[START Provided entries]

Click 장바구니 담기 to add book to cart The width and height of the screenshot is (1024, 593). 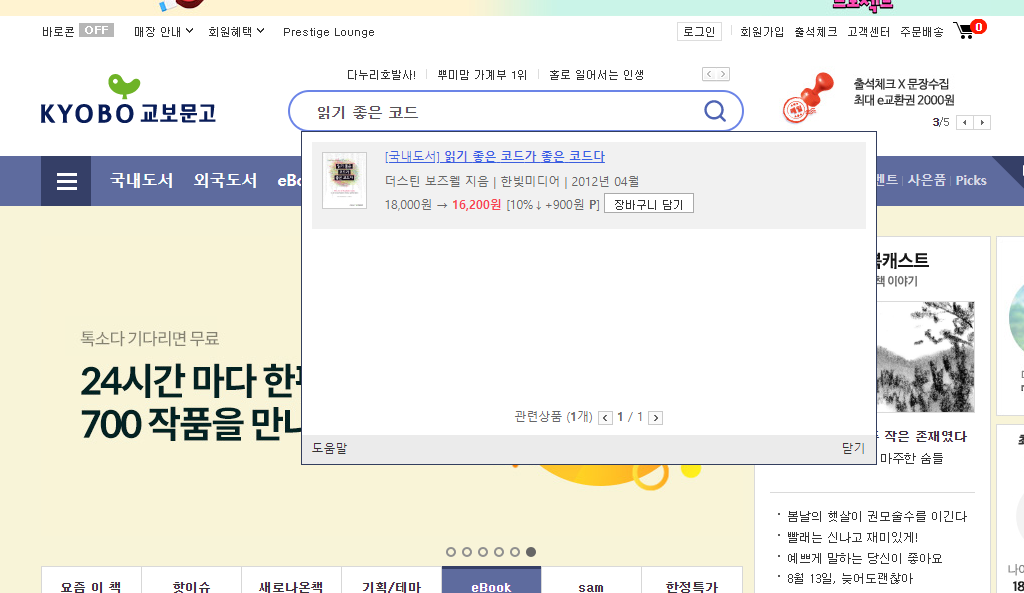pyautogui.click(x=648, y=203)
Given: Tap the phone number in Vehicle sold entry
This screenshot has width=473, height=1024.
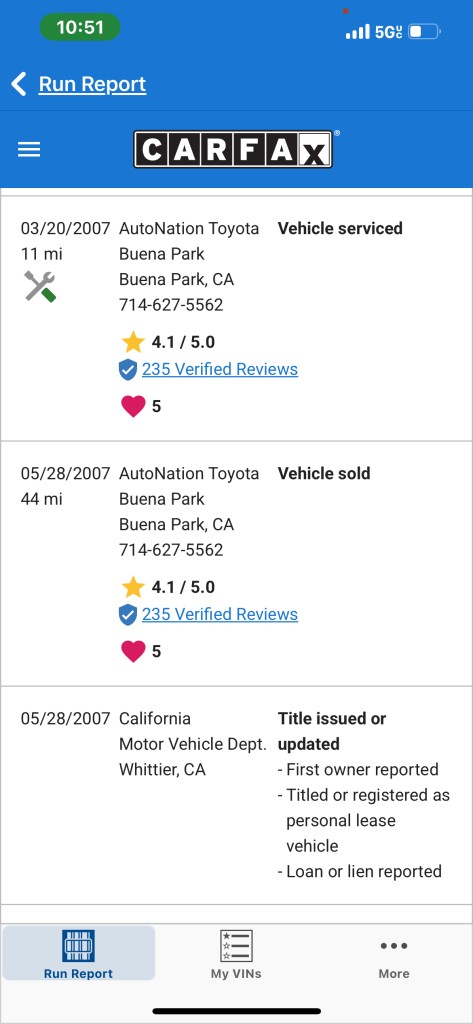Looking at the screenshot, I should 171,550.
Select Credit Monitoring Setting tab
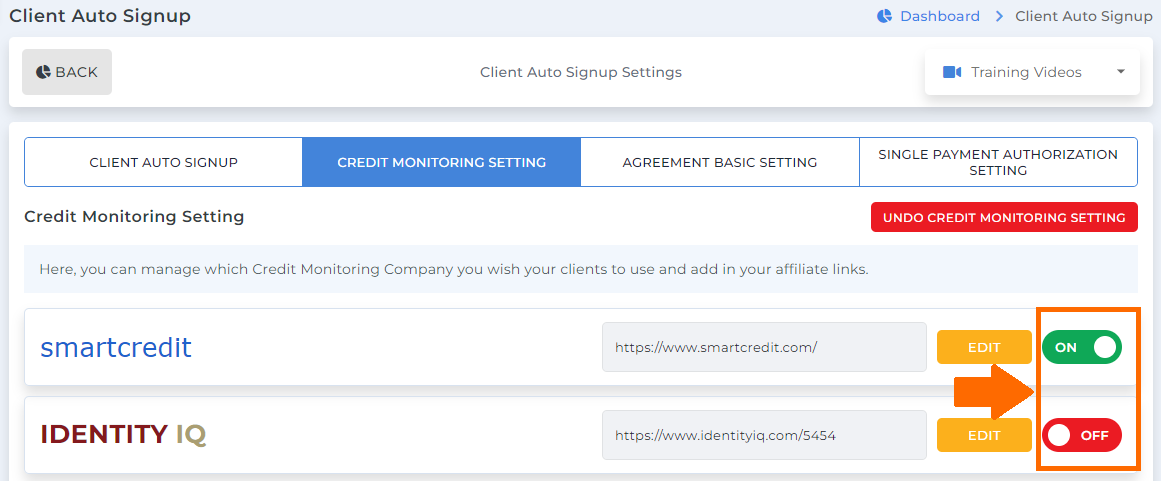This screenshot has height=481, width=1161. [x=441, y=162]
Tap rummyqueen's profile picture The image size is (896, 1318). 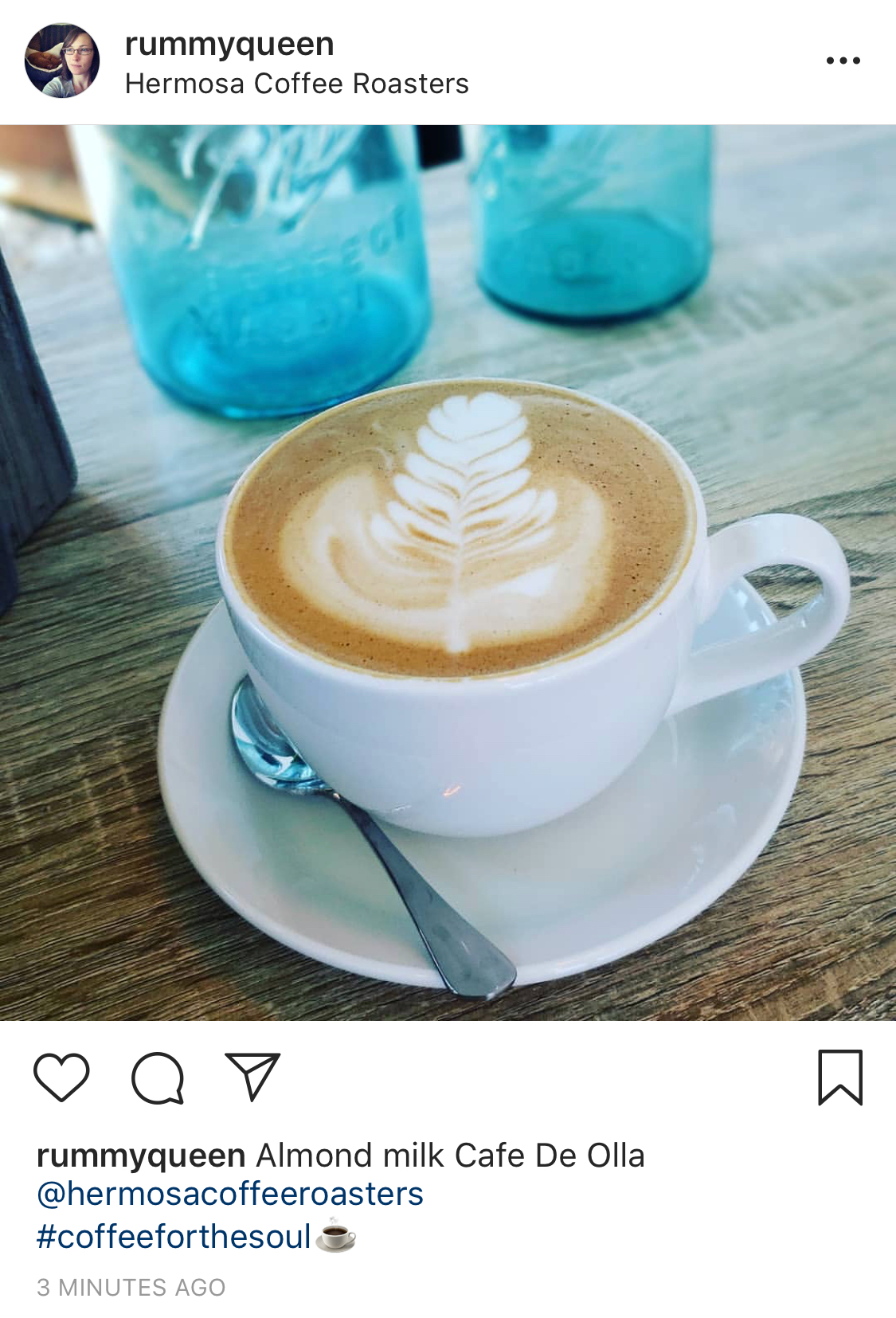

[END Provided entries]

== Instructions to follow ==
Copy word for word the rows from the line containing "Given: Tap the" through the last row, leaving out the pictures.

== Result for this exercise ==
Given: Tap the phone number in Vehicle sold entry
This screenshot has width=473, height=1024.
Looking at the screenshot, I should 171,550.
Select Credit Monitoring Setting tab
This screenshot has height=481, width=1161. [x=441, y=162]
Tap rummyqueen's profile picture The image size is (896, 1318). 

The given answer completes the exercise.